Extracted data entries:
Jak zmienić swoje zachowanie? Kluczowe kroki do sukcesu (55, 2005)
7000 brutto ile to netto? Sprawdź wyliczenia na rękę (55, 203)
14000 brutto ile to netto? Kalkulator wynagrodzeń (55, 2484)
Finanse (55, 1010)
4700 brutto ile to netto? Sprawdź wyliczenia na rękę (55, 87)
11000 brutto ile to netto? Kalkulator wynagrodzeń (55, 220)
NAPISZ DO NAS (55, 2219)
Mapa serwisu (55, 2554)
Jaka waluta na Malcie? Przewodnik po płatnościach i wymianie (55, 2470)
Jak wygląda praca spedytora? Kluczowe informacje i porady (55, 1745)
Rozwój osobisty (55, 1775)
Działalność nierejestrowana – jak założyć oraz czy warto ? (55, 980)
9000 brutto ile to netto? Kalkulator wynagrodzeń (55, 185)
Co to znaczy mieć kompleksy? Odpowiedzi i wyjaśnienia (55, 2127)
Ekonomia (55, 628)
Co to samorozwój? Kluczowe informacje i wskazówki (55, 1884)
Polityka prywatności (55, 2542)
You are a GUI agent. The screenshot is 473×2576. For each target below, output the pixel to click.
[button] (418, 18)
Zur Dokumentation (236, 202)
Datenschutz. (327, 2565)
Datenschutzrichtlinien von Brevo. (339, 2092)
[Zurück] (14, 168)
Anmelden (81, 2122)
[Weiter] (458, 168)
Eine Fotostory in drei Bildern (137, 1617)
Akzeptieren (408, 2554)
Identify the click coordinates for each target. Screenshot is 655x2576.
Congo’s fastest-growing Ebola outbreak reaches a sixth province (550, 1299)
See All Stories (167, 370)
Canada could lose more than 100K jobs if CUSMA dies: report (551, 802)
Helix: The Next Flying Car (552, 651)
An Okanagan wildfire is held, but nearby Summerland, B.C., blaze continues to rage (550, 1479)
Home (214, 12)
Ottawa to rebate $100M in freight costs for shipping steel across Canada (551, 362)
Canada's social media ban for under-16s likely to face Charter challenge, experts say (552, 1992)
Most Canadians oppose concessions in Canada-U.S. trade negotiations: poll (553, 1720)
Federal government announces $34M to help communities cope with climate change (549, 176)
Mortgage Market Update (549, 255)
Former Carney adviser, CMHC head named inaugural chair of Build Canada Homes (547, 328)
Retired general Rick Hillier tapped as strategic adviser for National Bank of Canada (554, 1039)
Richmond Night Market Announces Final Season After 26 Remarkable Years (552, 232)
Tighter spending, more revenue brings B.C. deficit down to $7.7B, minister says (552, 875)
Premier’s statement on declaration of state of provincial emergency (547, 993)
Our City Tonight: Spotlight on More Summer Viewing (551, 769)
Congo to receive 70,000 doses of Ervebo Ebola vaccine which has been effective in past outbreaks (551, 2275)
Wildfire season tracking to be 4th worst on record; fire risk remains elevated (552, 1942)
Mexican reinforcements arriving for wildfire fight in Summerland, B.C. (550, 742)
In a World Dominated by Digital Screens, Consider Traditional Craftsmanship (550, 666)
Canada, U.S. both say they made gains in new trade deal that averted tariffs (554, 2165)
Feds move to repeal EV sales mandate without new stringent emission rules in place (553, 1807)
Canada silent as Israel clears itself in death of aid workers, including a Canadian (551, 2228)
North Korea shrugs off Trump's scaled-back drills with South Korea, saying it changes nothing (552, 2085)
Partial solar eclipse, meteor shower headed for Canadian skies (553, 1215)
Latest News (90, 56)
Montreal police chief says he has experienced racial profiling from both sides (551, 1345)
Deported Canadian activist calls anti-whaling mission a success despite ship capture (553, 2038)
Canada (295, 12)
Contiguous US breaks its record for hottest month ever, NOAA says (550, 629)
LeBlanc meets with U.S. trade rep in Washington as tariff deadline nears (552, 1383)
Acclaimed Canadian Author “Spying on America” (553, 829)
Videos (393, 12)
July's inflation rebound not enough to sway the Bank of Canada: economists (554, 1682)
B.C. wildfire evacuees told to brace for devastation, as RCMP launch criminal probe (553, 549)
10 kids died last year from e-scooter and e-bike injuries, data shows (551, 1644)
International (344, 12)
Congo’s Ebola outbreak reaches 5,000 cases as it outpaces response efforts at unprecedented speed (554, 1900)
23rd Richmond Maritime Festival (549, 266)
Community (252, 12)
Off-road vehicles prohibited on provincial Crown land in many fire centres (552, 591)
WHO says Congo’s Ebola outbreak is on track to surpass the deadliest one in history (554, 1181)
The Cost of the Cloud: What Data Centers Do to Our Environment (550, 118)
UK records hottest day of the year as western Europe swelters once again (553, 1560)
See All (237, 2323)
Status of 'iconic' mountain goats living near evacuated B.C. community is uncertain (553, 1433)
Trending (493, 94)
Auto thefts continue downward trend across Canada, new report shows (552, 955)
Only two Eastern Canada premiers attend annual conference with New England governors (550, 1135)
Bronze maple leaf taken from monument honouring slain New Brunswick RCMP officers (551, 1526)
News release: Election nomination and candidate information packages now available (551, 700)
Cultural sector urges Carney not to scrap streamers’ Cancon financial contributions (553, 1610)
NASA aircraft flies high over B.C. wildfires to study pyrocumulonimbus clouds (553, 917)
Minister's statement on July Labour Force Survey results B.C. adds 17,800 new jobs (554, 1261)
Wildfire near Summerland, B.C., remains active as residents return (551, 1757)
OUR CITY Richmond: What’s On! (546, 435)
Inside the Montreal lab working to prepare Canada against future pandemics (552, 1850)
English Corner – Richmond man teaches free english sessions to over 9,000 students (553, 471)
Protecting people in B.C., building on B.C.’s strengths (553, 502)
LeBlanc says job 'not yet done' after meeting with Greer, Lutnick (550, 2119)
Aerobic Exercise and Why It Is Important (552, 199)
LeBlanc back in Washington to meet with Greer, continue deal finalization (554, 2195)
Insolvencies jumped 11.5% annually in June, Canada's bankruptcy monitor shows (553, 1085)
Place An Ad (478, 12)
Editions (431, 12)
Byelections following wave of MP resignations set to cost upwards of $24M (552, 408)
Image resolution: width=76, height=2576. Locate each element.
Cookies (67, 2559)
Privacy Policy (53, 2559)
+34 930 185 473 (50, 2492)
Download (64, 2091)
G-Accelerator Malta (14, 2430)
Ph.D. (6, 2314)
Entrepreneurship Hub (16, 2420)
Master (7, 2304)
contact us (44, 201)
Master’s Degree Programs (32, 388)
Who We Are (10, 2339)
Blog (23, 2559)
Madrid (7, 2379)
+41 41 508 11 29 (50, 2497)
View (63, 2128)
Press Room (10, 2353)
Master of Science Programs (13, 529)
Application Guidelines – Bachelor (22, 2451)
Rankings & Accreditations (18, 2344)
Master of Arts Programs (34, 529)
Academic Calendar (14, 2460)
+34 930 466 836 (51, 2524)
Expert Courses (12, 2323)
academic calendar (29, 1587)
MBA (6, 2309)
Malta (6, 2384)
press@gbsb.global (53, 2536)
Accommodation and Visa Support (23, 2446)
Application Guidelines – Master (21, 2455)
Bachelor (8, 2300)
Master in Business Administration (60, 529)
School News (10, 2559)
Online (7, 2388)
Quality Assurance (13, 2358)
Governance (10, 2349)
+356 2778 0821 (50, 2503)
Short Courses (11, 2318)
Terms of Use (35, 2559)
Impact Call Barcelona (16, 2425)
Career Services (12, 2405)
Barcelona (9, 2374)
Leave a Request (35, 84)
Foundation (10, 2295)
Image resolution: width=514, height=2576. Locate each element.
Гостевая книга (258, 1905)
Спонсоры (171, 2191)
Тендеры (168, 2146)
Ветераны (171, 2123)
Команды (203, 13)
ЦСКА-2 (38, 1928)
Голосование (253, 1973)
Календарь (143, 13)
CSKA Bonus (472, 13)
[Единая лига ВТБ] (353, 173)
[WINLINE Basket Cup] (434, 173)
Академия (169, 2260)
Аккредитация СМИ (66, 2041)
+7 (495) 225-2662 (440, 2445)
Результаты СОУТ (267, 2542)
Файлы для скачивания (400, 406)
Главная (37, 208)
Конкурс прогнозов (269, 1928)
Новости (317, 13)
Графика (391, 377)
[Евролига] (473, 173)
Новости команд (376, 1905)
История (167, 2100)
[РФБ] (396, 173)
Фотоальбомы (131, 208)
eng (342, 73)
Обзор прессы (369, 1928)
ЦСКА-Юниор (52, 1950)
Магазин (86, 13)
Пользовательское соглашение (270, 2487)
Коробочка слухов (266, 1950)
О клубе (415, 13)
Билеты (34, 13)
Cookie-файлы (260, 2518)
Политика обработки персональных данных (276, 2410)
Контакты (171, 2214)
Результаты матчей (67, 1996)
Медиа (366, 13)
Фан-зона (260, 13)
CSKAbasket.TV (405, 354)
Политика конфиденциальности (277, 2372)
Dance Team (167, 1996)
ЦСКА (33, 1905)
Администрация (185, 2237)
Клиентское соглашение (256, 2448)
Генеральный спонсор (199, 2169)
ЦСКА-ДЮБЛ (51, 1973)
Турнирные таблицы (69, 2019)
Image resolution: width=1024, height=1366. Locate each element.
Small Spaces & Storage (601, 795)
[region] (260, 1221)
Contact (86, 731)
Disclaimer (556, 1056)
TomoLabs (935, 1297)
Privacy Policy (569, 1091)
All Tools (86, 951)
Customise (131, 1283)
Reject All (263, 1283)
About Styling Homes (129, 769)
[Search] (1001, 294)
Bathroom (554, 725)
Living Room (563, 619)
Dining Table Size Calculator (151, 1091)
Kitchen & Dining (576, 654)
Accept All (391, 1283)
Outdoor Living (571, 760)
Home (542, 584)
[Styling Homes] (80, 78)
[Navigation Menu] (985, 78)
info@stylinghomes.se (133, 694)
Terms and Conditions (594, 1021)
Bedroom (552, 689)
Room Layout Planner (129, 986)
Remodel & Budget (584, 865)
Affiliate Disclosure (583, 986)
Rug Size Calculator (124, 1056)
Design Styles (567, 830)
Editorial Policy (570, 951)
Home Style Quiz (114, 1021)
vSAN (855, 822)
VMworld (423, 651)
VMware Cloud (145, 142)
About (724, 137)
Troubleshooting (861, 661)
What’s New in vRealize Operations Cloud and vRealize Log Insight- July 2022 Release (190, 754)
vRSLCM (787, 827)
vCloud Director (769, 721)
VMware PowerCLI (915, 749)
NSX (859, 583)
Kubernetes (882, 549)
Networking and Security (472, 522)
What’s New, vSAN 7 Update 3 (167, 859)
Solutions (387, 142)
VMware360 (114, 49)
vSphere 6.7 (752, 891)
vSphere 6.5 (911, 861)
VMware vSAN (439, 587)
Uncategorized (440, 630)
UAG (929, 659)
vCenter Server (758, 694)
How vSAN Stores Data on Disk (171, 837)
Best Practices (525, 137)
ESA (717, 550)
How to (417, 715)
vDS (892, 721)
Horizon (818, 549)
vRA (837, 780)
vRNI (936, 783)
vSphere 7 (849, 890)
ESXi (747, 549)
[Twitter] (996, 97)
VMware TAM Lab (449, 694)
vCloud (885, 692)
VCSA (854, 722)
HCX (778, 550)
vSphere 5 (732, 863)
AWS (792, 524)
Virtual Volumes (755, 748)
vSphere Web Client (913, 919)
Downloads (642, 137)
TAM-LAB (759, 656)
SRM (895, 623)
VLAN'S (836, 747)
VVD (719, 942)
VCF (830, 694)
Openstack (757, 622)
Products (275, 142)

TASK OBJECTIVE
Beginning at the top of the records above, transcribe each line exactly up to and including the line that holds "Home (214, 12)".

WRITTEN RESPONSE
Jak zmienić swoje zachowanie? Kluczowe kroki do sukcesu (55, 2005)
7000 brutto ile to netto? Sprawdź wyliczenia na rękę (55, 203)
14000 brutto ile to netto? Kalkulator wynagrodzeń (55, 2484)
Finanse (55, 1010)
4700 brutto ile to netto? Sprawdź wyliczenia na rękę (55, 87)
11000 brutto ile to netto? Kalkulator wynagrodzeń (55, 220)
NAPISZ DO NAS (55, 2219)
Mapa serwisu (55, 2554)
Jaka waluta na Malcie? Przewodnik po płatnościach i wymianie (55, 2470)
Jak wygląda praca spedytora? Kluczowe informacje i porady (55, 1745)
Rozwój osobisty (55, 1775)
Działalność nierejestrowana – jak założyć oraz czy warto ? (55, 980)
9000 brutto ile to netto? Kalkulator wynagrodzeń (55, 185)
Co to znaczy mieć kompleksy? Odpowiedzi i wyjaśnienia (55, 2127)
Ekonomia (55, 628)
Co to samorozwój? Kluczowe informacje i wskazówki (55, 1884)
Polityka prywatności (55, 2542)
You are a GUI agent. The screenshot is 473×2576. For each target below, output the pixel to click.
[button] (418, 18)
Zur Dokumentation (236, 202)
Datenschutz. (327, 2565)
Datenschutzrichtlinien von Brevo. (339, 2092)
[Zurück] (14, 168)
Anmelden (81, 2122)
[Weiter] (458, 168)
Eine Fotostory in drei Bildern (137, 1617)
Akzeptieren (408, 2554)
Identify the click coordinates for each target. Screenshot is 655x2576.
Congo’s fastest-growing Ebola outbreak reaches a sixth province (550, 1299)
See All Stories (167, 370)
Canada could lose more than 100K jobs if CUSMA dies: report (551, 802)
Helix: The Next Flying Car (552, 651)
An Okanagan wildfire is held, but nearby Summerland, B.C., blaze continues to rage (550, 1479)
Home (214, 12)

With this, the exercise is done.